"Supernatural" is neither super nor natural -- "Discuss," as "Linda Richman" (Mike Myers) used to say on "Saturday Night Live." But "Supernatural," part of a trend toward frightening and sometimes frightful new fall shows, does deliver genuine shocks and jolts, enough so that one might reasonably call it electrifying.
Or maybe electrocuting -- an inarguably less enjoyable sensation.
Essentially "The Hardy Boys Go Ghostbusting," the series, premiering on the WB network (Channel 50) at 9 tonight, stars likable Jared Padalecki and unlikable Jensen Ackles as brothers Sam and Dean, who were children in Lawrence, Kan., 20 years ago when their mommy, manipulated by malevolent forces beyond their daddy's control, was first plastered to the ceiling as she flailed helplessly and then, along with the rest of the house, incinerated in huge billows of flame.
Huge billows of flame are very big in the new fall shows.
The boys and their father escaped. We encounter Sam in the present, grown up and leading a normal life as a student at Stanford University. He has a beautiful roommate named Jessica and a chance at getting into law school -- until, after two years of separation, brother Dean decides to make a noisy reappearance.
Dean doesn't just call or drop by. Writer and series creator Eric Kripke, to inject a phony scare near the start of the show, has Dean stupidly break into Sam's apartment on Halloween night, thus terrifying the occupants. Asked to explain his bizarre behavior, Dean says smirkingly (which is how he says everything), "I was looking for a beer." Sam should kick his butt back out on the street then and there.
But Dean has a mission. He wants Sam to abandon college and go off on a wild ghost chase or two -- attempting in the process to track down Dad, who has devoted his life to finding the evil force that killed Mom but now has vanished himself. Sam is reluctant to leave, but if he stayed put, there'd be no show.
Soon he and his tiresomely smart-alecky brother are in Jericho, Calif., where they run smack into the local legend of the "woman in white," who lures men to fiery and bloody doom with her frequent appearances as a tattered hitchhiker.

- - -

» **Task statement**: Carry the review of "Supernatural" forward from its final sentence, writing the next part.

- - -

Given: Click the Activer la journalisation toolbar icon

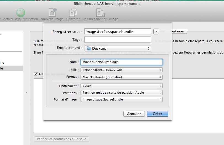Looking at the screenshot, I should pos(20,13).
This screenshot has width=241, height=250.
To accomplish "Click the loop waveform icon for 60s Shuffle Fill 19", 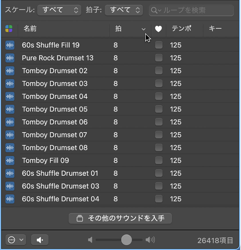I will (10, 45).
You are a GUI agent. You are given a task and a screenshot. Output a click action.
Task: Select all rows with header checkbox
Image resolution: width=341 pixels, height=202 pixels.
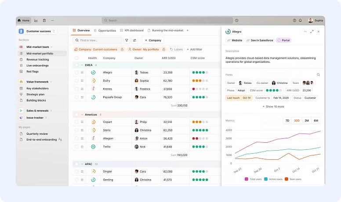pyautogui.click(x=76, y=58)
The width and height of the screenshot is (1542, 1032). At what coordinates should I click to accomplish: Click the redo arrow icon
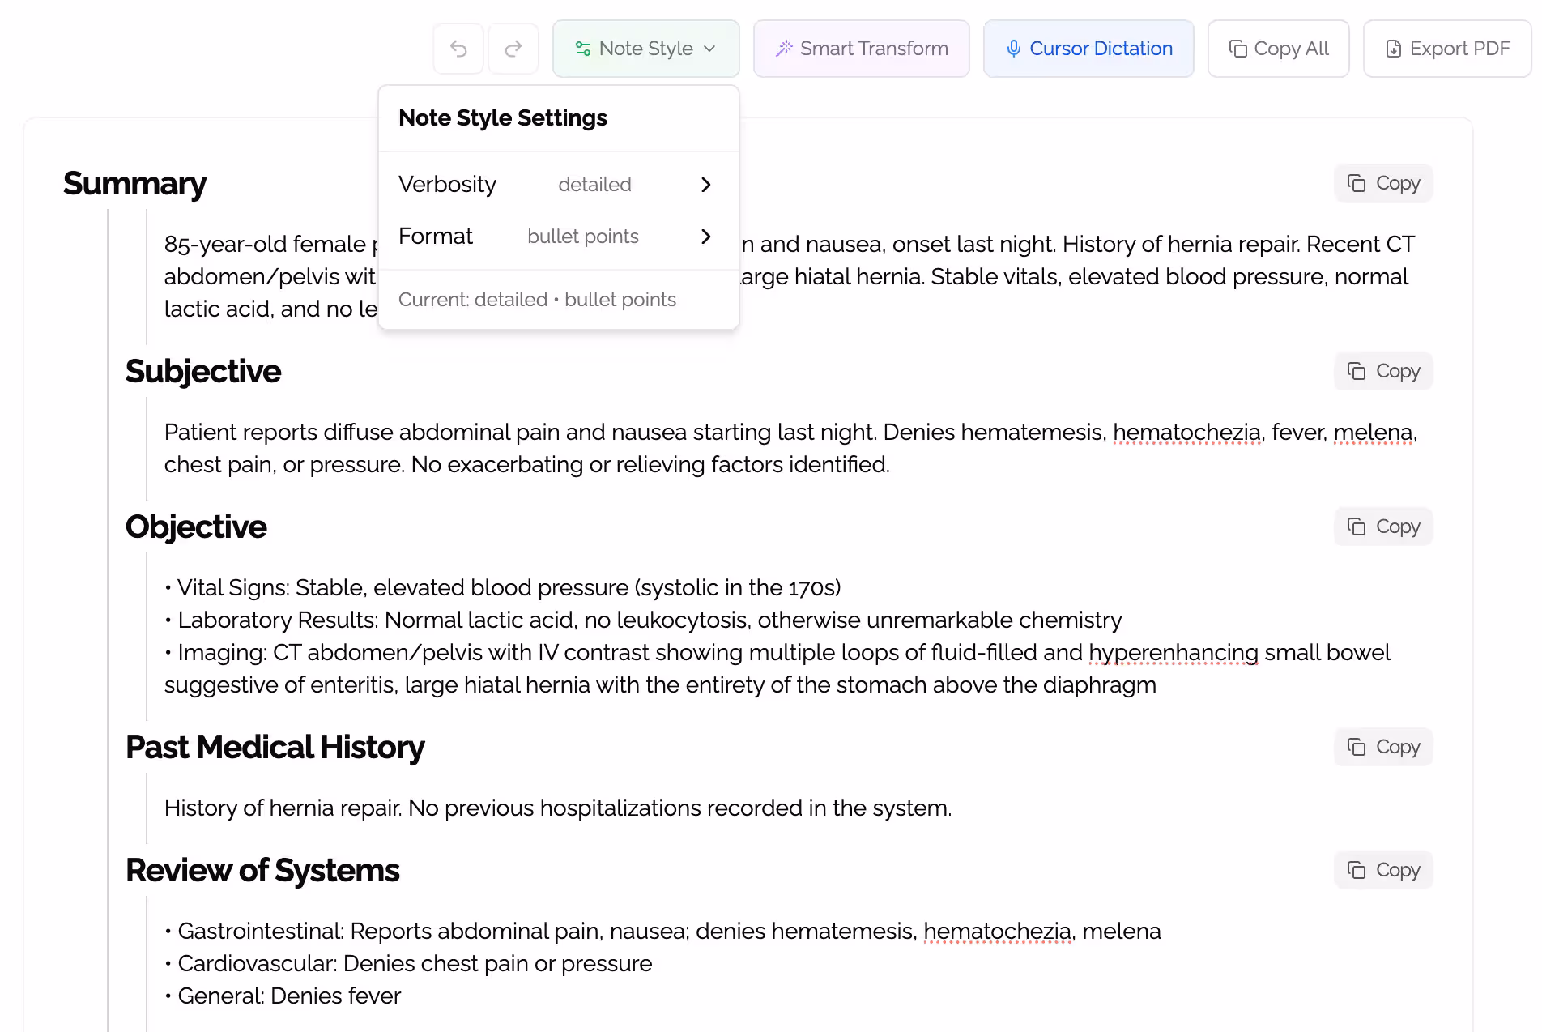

- - -

» **Final answer**:
We're told that everyone for miles around knows of the tale, but that doesn't stop a young man, on his way home, from stopping to give Ghostie Girl a ride and ending up going straight to Hell himself. As with many of the fright shows proliferating this season, the special effects on "Supernatural" are easily as graphic and gory as those in a PG-13 horror movie.
The details of the woman in white's saga, whether shown or discussed, are ghastly. She is a member of a spook subculture, we are told, made up entirely of women who went mad and, during unspeakable rages, murdered their own children. Now their spirits wander the world seeking some kind of reconciliation.
There isn't much in "Supernatural" to engage viewers older than Sam and Dean, but it's certainly not the worst of the new troop of spookers. Dean may be an obnoxious boor, but he does get some of the better lines, as when Sam scoffingly remembers Dad long ago telling him not to be afraid of the dark. "Don't be afraid of the dark?" says Dean, who's now doing the scoffing. "Are you kidding me? Of course you should be afraid of the dark!"
Yes. And there's so much of it -- especially on TV.
Naturally the lads help close the book on the woman in white and her homicidal hitchhiking. Now Kripke needs an excuse for Sam to stay with Dean and continue their nomadic brotherly misadventures. Dean apparently can't get Sam to commit to that just on the basis of locating their father, so Kripke throws a big fireball into his life that virtually forces him to reenlist. It's a pity that this involves removing Jessica, the only truly attractive character in the group. A Smurf T-shirt never looked better than it did on her.
"Supernatural" definitely gets the job done, but it's highly debatable that it's a job worth doing.
We can safely assume that, given the great success CBS has had with its collection of "CSI" crime dramas, executives at other networks have been wondering aloud, "Why don't we have a CSI show, too?" Now, Fox does: "Bones," a dizzy and grisly bummer set in Washington, premiering tonight at 8 on Channel 5.
As the title suggests, the principal crime solvers on this show confine themselves primarily to the skeletal remains of victims, not their severed ears or toes. The heroine, unlikely in every detail including her name, Temperance Brennan (Emily Deschanel), goes about reassembling corpses and then divining how they got to be that way. It's precise, tedious work and so is watching this show.
Deschanel is a bland transparency in the lead role, and Temperance has been intemperately conceived as among the most super of the season's army of superwomen. It's not enough that she is the world's leading forensic anthropologist (and how many of those are there, really?), she also has to be a best-selling crime novelist, a crack shot with any kind of gun and a bullying master, or mistress, of martial arts. There's nothing she can't do except be believable.
She teams up with an old-fashioned, earthy FBI guy played by David Boreanaz, alternately leaden and wooden, and sexual sparks start to fly almost at once. Of course, there are other sparks, since the drama depends on special effects in the way the "CSI" shows do. One that's genuinely nifty is a machine that makes revolving, golden-hued holograms representing the dead people, as indicated by those skeletal remains.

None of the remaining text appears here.